The new youth crime action plan provides a tentative basis for reform of the youth justice system. It highlights ways in which the Department for Children, Schools and Families and the Ministry of Justice can work together to intervene early, deal with unacceptable behaviour and break the cycle of offending. Importantly it places much preventative work where it belongs – in families, schools and youth work, although it could make a greater call on health services. It recognises that while 14% of adults become victims of crime each year, for children and young people, this figure rises to a shocking 34%. For the first time, this plan spells out how the government will respond to, and support, young crime victims.

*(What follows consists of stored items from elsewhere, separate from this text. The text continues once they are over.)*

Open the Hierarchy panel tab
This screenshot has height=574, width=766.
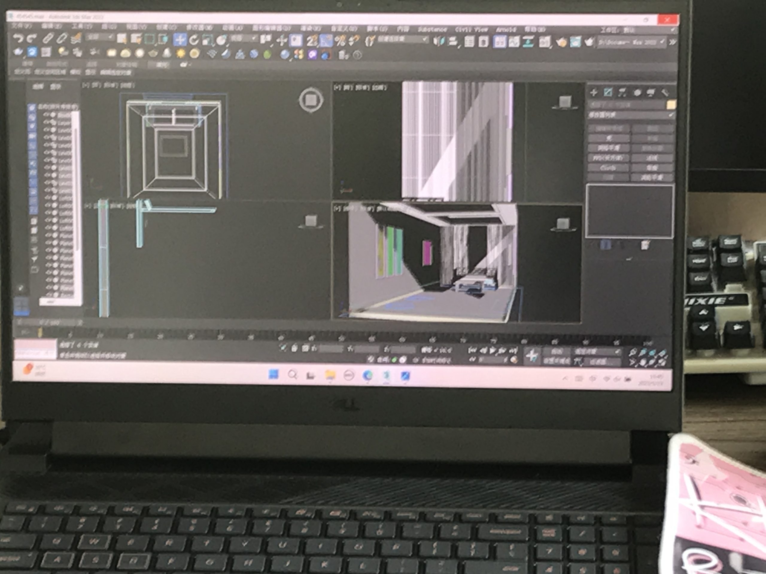coord(622,92)
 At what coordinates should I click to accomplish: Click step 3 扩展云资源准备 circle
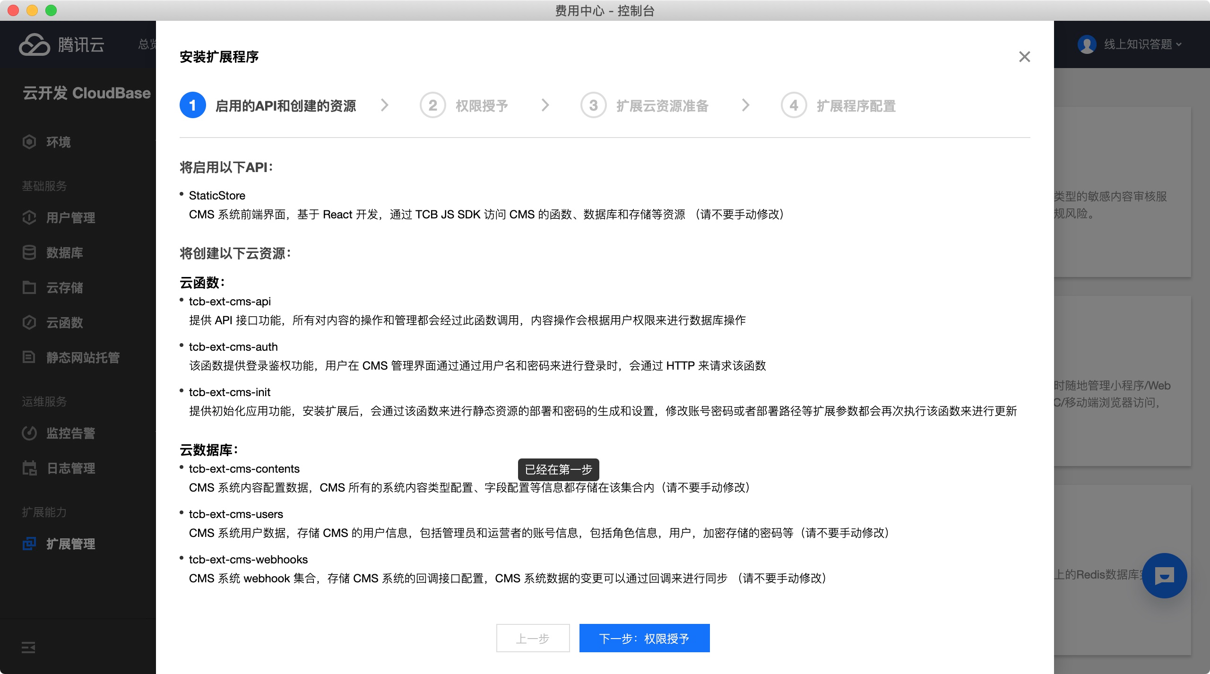coord(593,105)
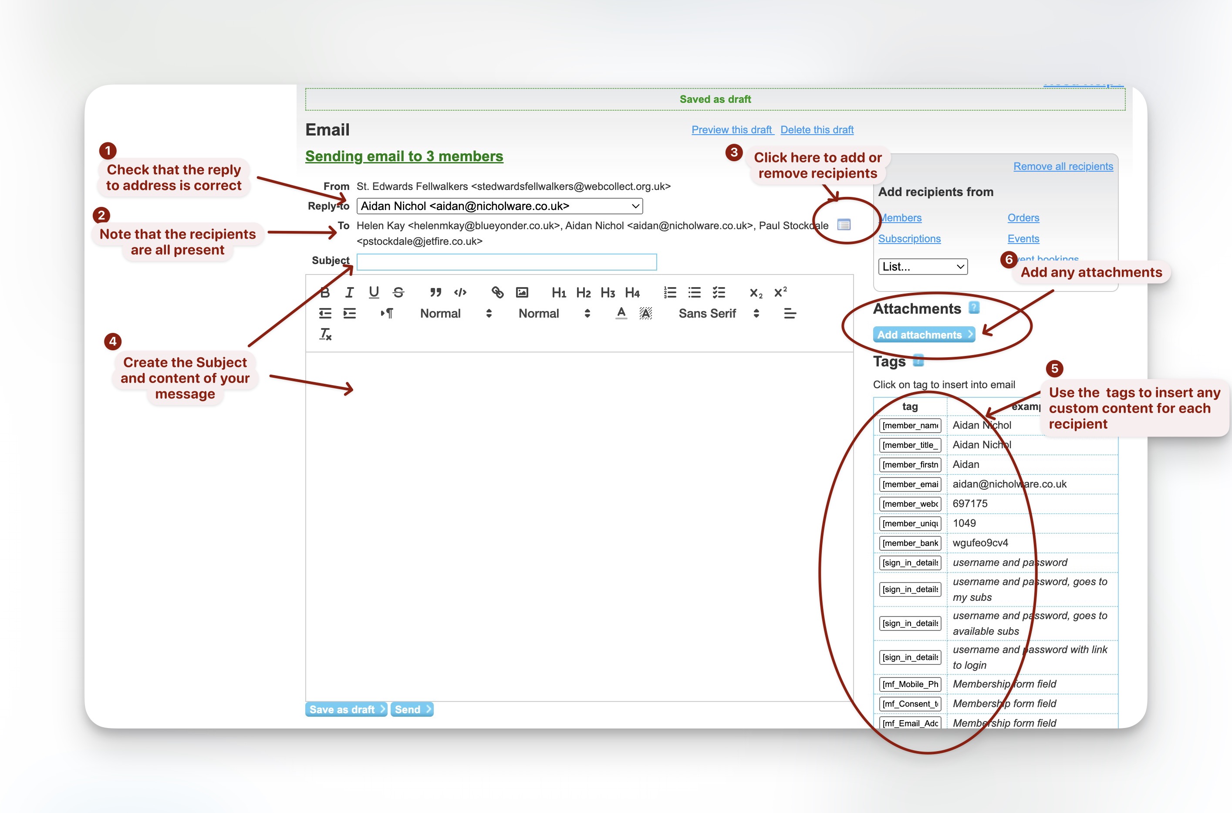Image resolution: width=1232 pixels, height=813 pixels.
Task: Expand the List... recipients dropdown
Action: tap(923, 267)
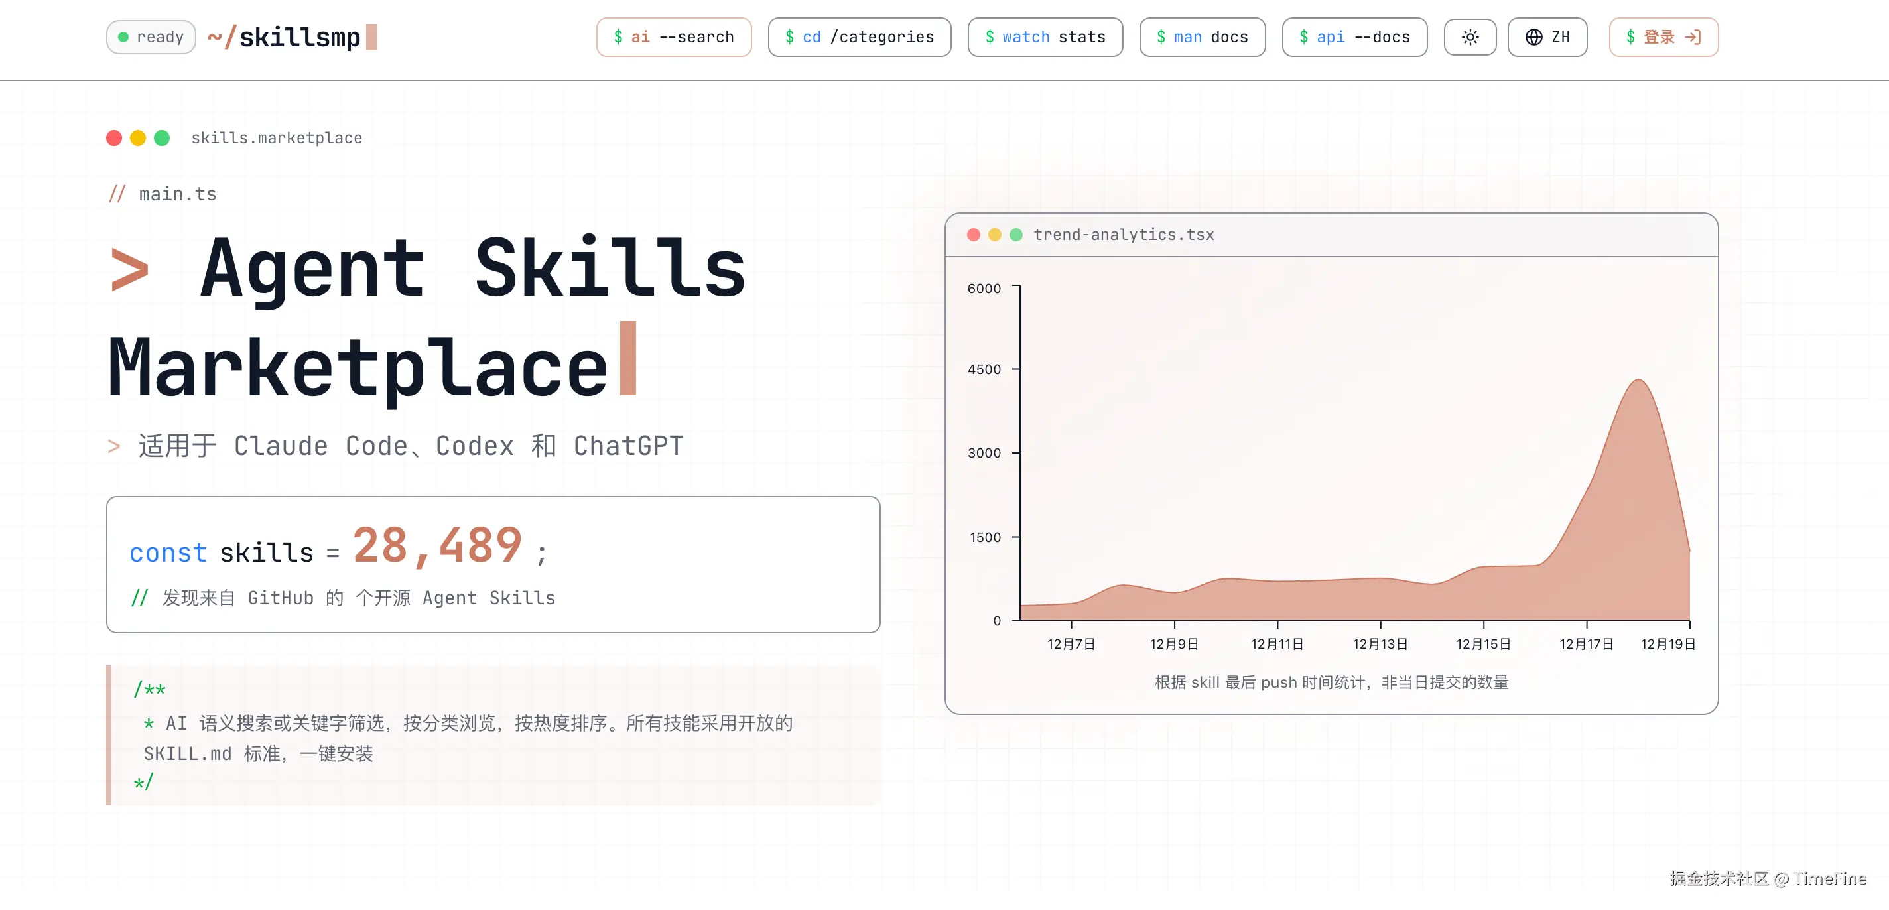Click the red dot in trend-analytics.tsx window

click(973, 235)
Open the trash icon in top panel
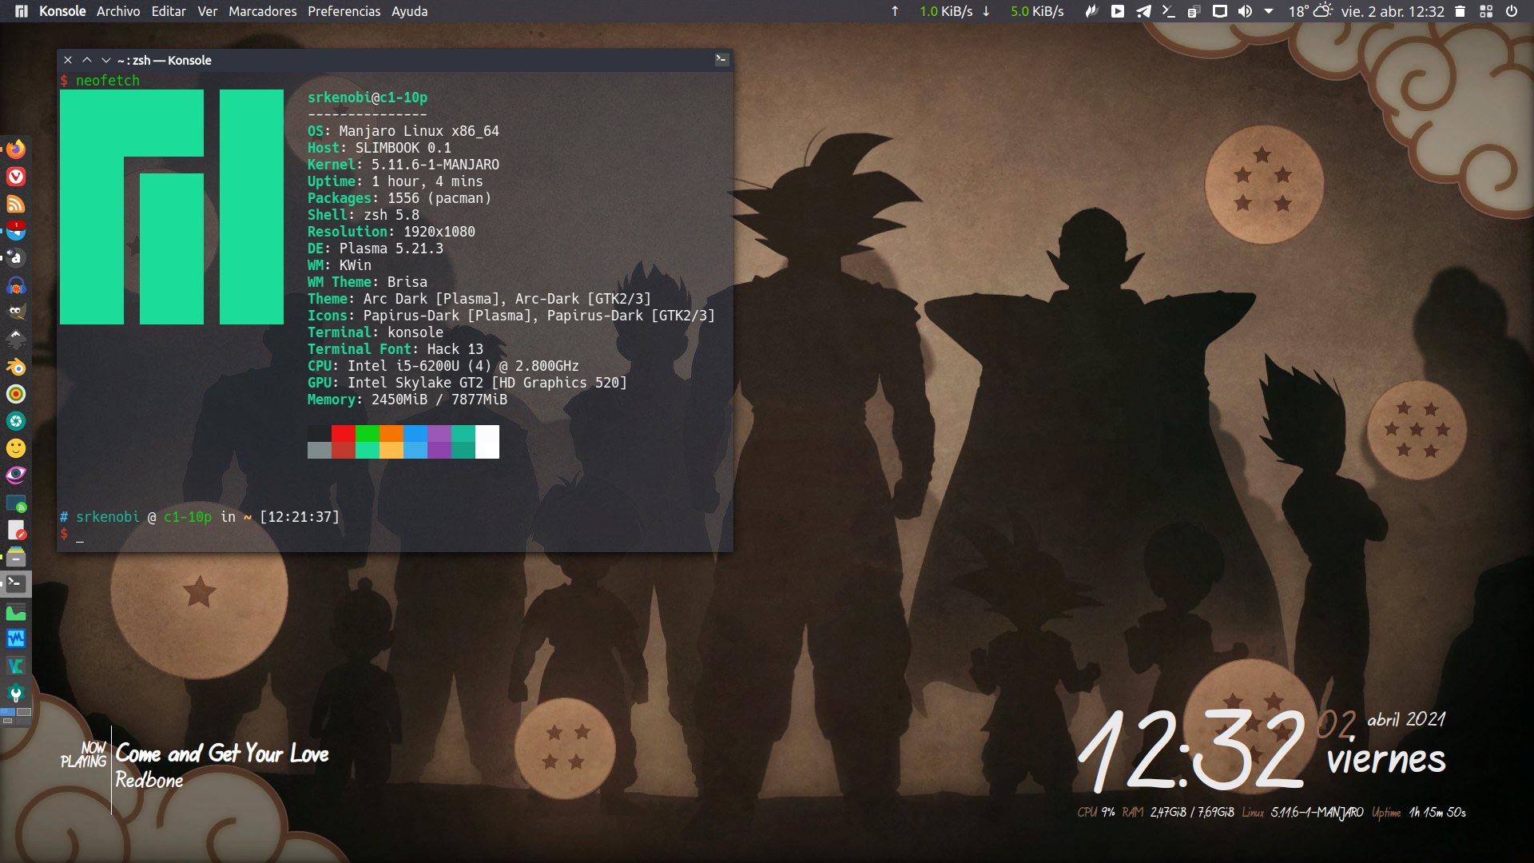 1460,11
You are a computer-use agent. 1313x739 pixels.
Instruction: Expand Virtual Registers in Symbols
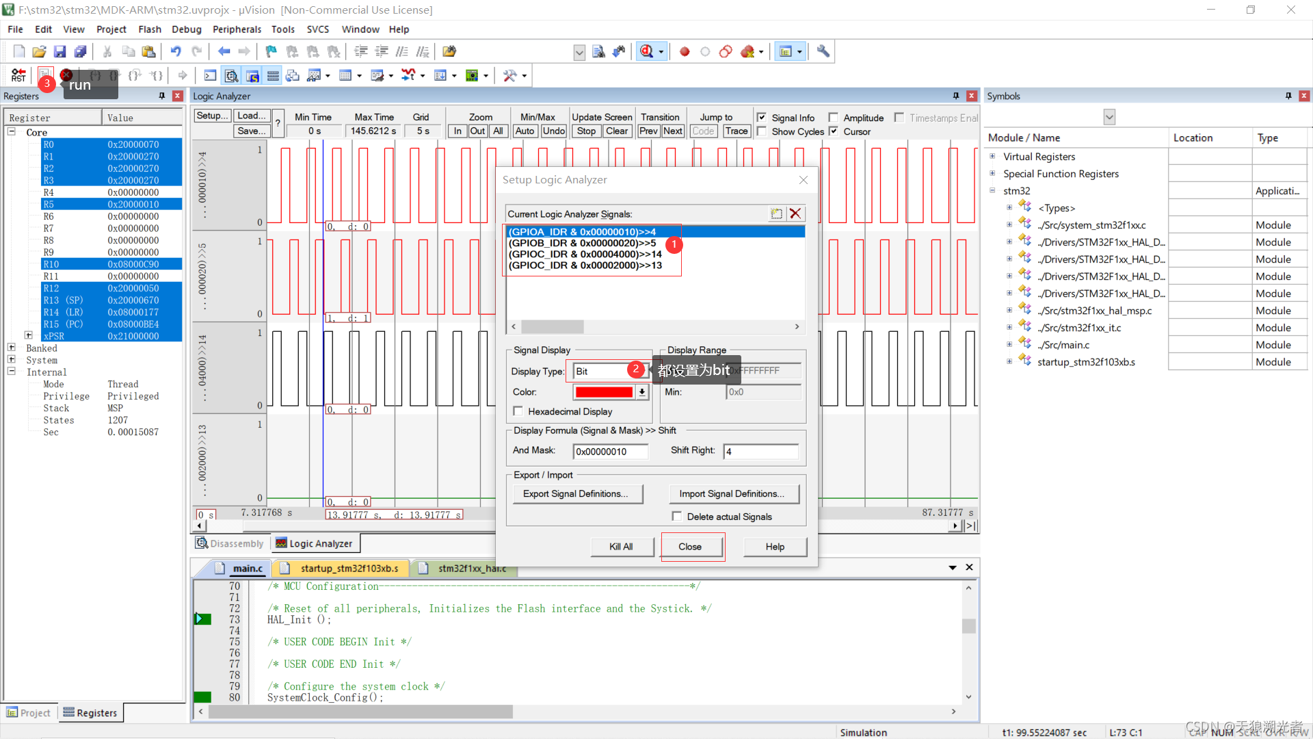pyautogui.click(x=992, y=157)
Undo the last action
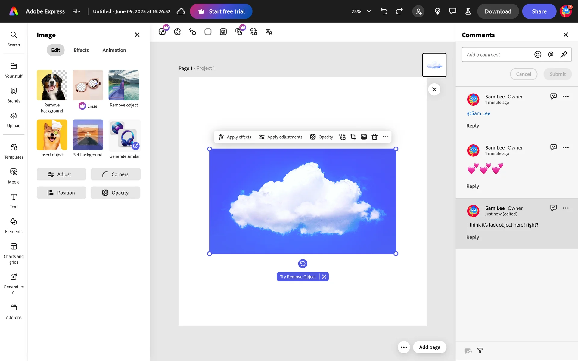The width and height of the screenshot is (578, 361). tap(384, 11)
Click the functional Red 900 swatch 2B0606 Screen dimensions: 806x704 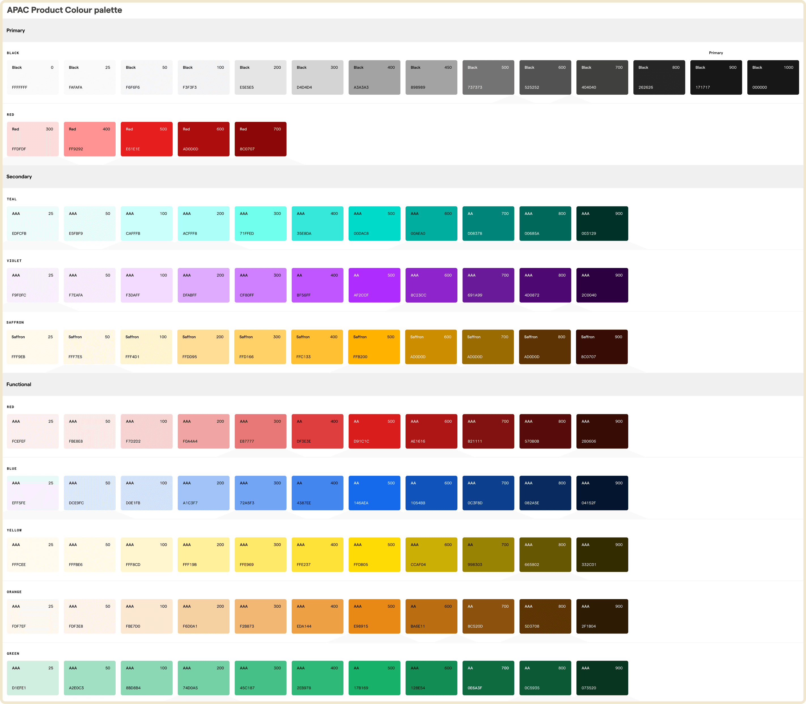click(x=602, y=431)
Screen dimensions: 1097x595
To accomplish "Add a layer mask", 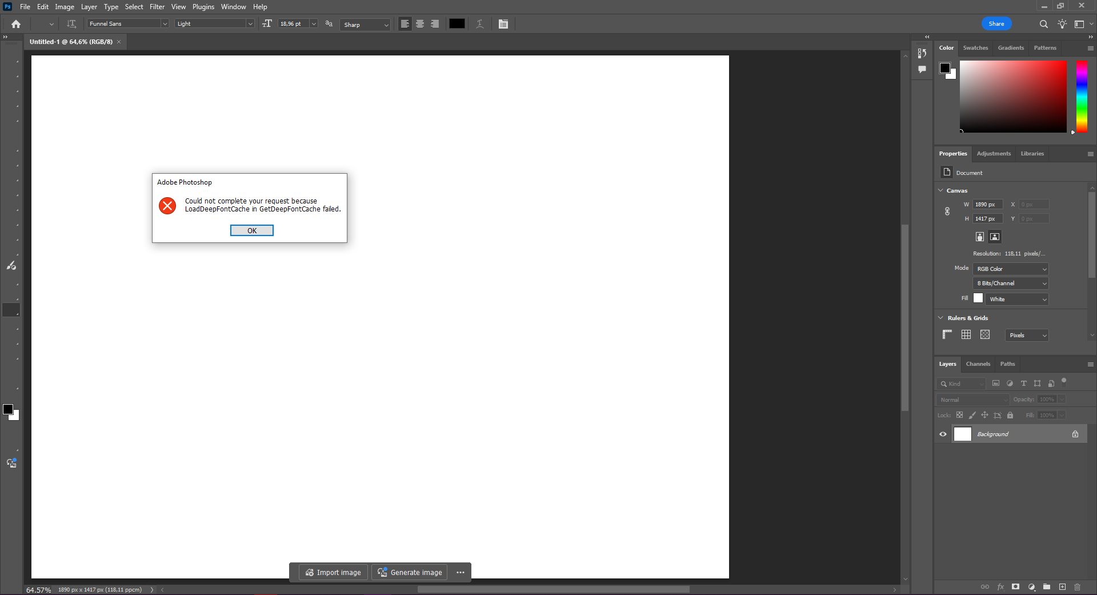I will click(x=1015, y=587).

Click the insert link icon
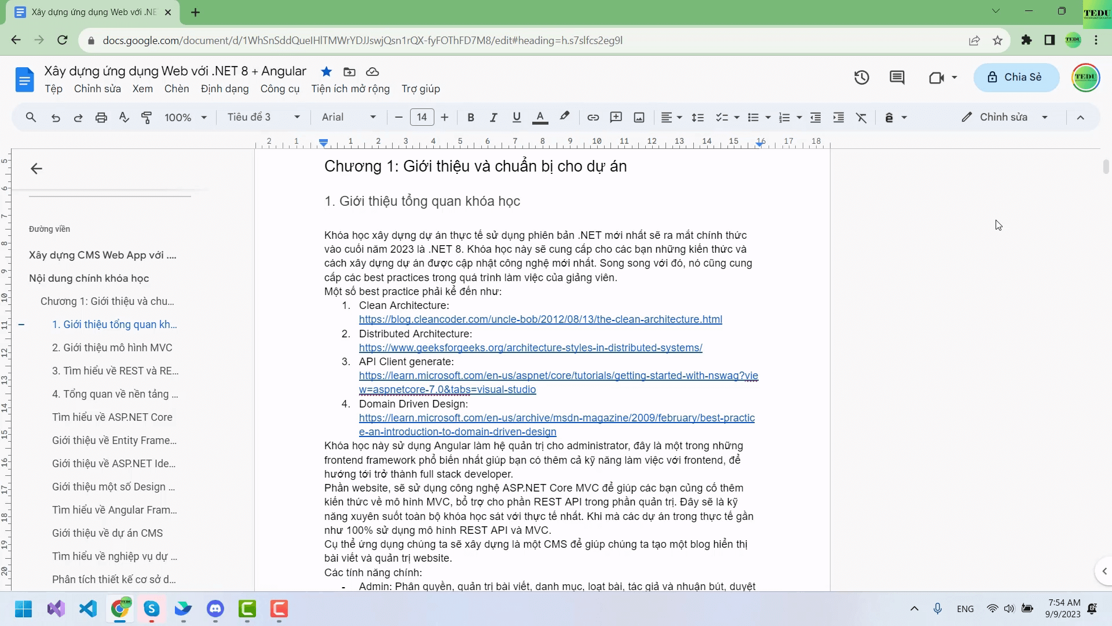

The plan reveals that some children are very much more at risk than others of getting into serious trouble. Children who experience maltreatment in their early years and those growing up in poverty are at greater risk, as are many with mental health needs or learning disabilities. So it makes sense to concentrate on the estimated 110,000 families in need of significant support. How best to do so remains in debate.
Despite knowing that over a third of people in the prison system have been in local authority care as a child, the plan pays scant attention to the state itself as a problem parent. It lacks adequate measures to prevent some of our most vulnerable children, many of who will already have suffered family breakdown, abuse and neglect, from making the dreary journey from children's home to a corrosive young offender institution.
As we make clear in the Prison Reform Trust briefing, Criminal Damage, there are ways to avoid confirming a young offender in a criminal career. One is for local authorities to carry budgetary responsibility for youth custody and so provide greater incentives for preventative work and proper supervision and support in the community. Intensive fostering is commended in the plan but disappointingly remains underfunded. As things stand, it is far too easy for local authorities to wash their hand of responsibility for children in trouble only to have to pick up the tab once again when they return to their communities a few months later as ex-prisoners.